Prof (Dr) Sandeep S. Parmar, Professor, J.K Business School|Unit of J.K Organisation

Dr (Prof) Sandeep S Parmar is an international expert in management education and an industry expert with 30 years experience across international markets in USA, Europe, MidEast and Asia with multi-cultural skillsets. He has experience in Outcome Based Education both in India (NBA and NAAC) and internationally (QS-EQUIS). He has stellar experience in the management, banking and financial services (BIFS) industry in Wall Street, New York and has held BOD positions as Director, President, CFO, CIO and Managing Director in India and in USA.


China is a major power but its shenanigans do not give the world any confidence. It did not give confidence in 2017 and certainly does not give confidence now post Covid 19 in 2021. Every nation’s Central bank seeks stability and less volatility, except the Chinese. What do you do with a Chinese Central Bank which has long said that it wants to make the yuan more volatile and less predictable?? This is inverse of the principle on which all other Central Banks of the world function.

Should the world see this as typical Chinese cultural traits of dissembling and prevarication. The problem is that the Chinese work their economic strategy around what I call the “Double Negative”. The Chinese do not really want volatility; they just say so to throw you off and confuse you. It is a Chinese cultural trait to try to do the opposite of what others are expecting them to do.

The Chinese stamp was obvious in the rise of the yuan in 2017. First a liquidity crunch was created in HongKong. The Chinese Central Bank watched gleefully while the crunch deepened; no support was offered.
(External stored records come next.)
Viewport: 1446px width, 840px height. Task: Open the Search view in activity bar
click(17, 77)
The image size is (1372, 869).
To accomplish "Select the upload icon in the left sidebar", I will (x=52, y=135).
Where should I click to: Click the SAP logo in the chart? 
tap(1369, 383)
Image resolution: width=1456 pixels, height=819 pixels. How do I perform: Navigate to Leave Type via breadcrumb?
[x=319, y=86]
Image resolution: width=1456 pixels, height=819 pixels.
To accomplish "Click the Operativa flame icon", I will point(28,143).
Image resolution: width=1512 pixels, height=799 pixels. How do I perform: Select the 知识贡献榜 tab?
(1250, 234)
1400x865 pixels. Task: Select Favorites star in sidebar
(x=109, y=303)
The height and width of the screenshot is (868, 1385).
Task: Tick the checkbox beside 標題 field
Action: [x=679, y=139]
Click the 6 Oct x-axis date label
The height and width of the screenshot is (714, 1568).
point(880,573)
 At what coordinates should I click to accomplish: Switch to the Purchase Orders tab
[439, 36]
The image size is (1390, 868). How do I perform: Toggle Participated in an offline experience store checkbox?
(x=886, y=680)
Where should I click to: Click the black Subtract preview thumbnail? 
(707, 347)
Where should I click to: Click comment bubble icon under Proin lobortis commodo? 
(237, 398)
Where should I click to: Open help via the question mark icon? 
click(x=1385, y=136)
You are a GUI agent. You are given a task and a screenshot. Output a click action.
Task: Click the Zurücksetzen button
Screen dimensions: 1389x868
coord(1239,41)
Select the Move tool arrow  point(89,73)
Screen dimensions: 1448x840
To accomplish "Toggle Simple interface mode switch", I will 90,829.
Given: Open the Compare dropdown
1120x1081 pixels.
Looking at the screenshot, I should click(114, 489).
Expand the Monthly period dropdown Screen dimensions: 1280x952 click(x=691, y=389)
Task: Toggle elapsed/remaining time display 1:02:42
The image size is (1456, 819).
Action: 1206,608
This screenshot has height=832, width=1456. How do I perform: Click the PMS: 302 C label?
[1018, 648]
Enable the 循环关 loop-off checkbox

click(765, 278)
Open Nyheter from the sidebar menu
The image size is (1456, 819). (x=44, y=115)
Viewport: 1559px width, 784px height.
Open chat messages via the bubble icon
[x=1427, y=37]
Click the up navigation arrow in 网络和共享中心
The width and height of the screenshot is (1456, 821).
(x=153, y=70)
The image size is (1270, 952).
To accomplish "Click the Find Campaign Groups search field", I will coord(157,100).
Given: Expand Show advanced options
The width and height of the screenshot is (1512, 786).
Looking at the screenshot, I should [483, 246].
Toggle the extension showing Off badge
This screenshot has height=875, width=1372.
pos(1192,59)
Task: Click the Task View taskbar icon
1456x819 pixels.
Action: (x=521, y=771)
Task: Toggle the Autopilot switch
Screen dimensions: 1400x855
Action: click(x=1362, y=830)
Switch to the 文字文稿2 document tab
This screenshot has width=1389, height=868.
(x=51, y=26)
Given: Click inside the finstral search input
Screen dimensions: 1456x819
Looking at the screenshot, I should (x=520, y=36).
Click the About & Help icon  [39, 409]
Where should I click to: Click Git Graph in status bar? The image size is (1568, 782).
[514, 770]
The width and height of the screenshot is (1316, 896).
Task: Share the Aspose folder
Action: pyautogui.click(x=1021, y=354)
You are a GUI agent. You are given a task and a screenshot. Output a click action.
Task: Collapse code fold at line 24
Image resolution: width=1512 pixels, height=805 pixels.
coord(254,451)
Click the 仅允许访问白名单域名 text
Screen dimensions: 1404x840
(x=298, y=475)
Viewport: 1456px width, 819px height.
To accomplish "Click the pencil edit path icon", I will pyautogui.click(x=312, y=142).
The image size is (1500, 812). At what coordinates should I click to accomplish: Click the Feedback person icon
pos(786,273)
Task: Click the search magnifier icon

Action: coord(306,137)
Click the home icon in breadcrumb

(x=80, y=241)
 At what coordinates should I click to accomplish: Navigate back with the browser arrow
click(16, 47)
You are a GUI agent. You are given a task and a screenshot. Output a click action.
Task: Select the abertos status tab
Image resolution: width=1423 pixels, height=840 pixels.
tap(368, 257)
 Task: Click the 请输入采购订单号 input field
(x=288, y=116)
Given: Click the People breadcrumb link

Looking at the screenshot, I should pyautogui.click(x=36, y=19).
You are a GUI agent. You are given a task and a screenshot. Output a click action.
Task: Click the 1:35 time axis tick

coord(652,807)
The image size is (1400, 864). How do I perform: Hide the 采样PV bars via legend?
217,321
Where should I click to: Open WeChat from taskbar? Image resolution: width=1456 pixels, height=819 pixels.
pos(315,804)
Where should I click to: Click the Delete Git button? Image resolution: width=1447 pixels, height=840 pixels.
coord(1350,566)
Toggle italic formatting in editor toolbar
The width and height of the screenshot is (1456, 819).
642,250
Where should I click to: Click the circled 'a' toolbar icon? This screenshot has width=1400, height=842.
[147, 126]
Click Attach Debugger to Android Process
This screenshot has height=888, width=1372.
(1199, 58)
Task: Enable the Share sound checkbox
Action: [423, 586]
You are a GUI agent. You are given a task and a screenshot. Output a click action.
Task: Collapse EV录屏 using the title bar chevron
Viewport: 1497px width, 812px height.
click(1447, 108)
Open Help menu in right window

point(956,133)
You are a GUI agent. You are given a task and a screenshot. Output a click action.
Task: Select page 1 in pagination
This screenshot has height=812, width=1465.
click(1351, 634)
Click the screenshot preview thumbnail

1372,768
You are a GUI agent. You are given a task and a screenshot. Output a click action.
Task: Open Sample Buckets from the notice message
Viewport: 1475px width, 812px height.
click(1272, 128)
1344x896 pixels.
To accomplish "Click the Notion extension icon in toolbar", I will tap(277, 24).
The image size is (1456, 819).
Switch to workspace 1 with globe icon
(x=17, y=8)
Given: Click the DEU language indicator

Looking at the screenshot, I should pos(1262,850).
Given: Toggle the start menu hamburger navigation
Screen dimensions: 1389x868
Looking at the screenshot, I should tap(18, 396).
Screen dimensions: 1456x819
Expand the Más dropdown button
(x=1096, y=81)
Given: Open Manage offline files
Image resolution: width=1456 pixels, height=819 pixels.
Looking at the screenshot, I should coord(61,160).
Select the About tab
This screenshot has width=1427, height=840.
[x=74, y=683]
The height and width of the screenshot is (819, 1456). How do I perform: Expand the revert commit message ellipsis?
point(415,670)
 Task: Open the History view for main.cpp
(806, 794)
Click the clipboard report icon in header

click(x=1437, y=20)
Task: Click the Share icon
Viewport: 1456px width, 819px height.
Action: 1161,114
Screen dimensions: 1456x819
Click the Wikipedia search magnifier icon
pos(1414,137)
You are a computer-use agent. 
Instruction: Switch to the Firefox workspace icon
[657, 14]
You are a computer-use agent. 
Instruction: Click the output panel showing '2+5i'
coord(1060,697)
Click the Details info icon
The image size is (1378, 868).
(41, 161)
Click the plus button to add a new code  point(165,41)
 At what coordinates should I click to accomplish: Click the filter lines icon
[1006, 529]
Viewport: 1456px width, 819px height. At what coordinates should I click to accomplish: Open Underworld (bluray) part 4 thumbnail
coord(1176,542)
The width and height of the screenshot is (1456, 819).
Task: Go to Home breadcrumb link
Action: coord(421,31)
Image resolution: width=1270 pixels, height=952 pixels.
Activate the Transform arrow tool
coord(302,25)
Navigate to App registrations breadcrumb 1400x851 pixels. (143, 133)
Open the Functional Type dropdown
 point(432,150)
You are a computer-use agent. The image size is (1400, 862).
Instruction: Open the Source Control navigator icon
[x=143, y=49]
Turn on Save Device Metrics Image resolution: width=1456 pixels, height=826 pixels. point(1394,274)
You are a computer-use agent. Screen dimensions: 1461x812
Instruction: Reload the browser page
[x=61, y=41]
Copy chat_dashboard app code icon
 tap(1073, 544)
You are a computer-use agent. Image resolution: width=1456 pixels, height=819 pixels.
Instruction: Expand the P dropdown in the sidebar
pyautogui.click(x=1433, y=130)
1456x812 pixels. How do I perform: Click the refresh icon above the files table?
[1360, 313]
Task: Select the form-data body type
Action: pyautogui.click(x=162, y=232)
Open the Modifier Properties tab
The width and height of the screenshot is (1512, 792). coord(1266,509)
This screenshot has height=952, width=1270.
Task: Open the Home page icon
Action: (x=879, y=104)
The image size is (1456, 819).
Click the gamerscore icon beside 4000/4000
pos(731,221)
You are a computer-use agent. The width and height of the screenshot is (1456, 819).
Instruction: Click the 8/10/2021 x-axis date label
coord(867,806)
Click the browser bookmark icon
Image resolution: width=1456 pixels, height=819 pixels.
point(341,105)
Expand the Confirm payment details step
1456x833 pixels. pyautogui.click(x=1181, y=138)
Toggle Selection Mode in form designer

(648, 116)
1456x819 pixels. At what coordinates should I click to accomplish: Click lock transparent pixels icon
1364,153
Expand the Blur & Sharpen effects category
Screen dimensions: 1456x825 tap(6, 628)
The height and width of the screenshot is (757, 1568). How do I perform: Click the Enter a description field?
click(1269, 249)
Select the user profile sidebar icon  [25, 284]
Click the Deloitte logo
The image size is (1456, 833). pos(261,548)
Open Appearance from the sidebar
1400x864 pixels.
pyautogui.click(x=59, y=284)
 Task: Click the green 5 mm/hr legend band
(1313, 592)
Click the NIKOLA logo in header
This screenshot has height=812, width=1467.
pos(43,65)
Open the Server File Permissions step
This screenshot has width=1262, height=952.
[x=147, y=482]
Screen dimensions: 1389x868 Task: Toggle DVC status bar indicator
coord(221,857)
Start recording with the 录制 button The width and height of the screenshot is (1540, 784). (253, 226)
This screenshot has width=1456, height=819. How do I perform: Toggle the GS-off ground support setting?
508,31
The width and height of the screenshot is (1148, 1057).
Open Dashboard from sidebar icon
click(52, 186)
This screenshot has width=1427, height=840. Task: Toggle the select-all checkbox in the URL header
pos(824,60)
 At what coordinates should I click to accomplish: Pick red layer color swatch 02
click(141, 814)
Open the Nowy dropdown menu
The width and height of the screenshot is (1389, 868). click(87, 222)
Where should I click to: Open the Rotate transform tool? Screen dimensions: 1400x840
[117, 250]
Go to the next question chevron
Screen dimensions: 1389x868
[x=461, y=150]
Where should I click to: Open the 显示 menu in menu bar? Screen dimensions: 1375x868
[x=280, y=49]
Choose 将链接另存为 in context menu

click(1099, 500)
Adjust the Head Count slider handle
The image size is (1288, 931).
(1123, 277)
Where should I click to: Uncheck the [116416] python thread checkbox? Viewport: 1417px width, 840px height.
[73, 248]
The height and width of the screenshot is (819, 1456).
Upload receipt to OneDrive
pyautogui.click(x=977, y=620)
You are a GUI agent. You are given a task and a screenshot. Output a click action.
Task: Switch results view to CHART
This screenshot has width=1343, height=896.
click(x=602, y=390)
Instead, I suspect, the yuan was further strengthened as an ego measure against HongKong. Is this to punish Hongkong for democracy agitations? With about US $ 3 Trillion in its treasury, the Chinese Central Bank can play these destructive games but it is not a good idea to do so.

As the political situation eased in HongKong, the yuan fell against the dollar. But it did do so only after the Chinese Central Bank released it from its tight stranglehold. But fall it did as the Chinese political-military-industrial elite works more on ego and dissembling than on practical economic principles.

If China can bleed HongKong, can you imagine what they may do with monetary policy shocks to countries they wish to threaten?? With US $ 3 Trillion in its armoury, the Chinese Central Bank may be well-equipped to do exactly so in the near future, especially in the Indo- Pacific and the South China Sea.

Post Covid 19, the issue of monetary shocks becomes more relevant as another tool in the Chinese strategy for war. While on Chinese biological weapons and Covid 19 the jury is still out, the issue of Chinese monetary shocks as an instrument of asymmetric financial warfare cannot be doubted. Are similar strategies being planned for HongKong and Taiwan to destabilize their economies through financial attacks??

Of course, financial currency warfare is independent of Chinese aggressive strategy of covert hacking and cyberattacks. These cyberattacks are on military and industrial complexes to weaken economies of enemy countries. India went through a related hacking of its national electicity power grid putting its financial capital without electricity. India has not pointed any fingers at China but these sophisticated cyberattacks are difficult to prove as they originate on foreign soil and are often state-sponsored.

Is the “double negative” of Forex Manipulation going to be the wave of the future in the Indo Pacific and the South China Sea?? The USA has recently indicted Russia for cyberattacks against strategic US assets and imposed crippling economic sanctions on Russia. A strategic financial attack to cripple enemy currencies, can they be far behind in the Indo-Pacific and the South China Sea.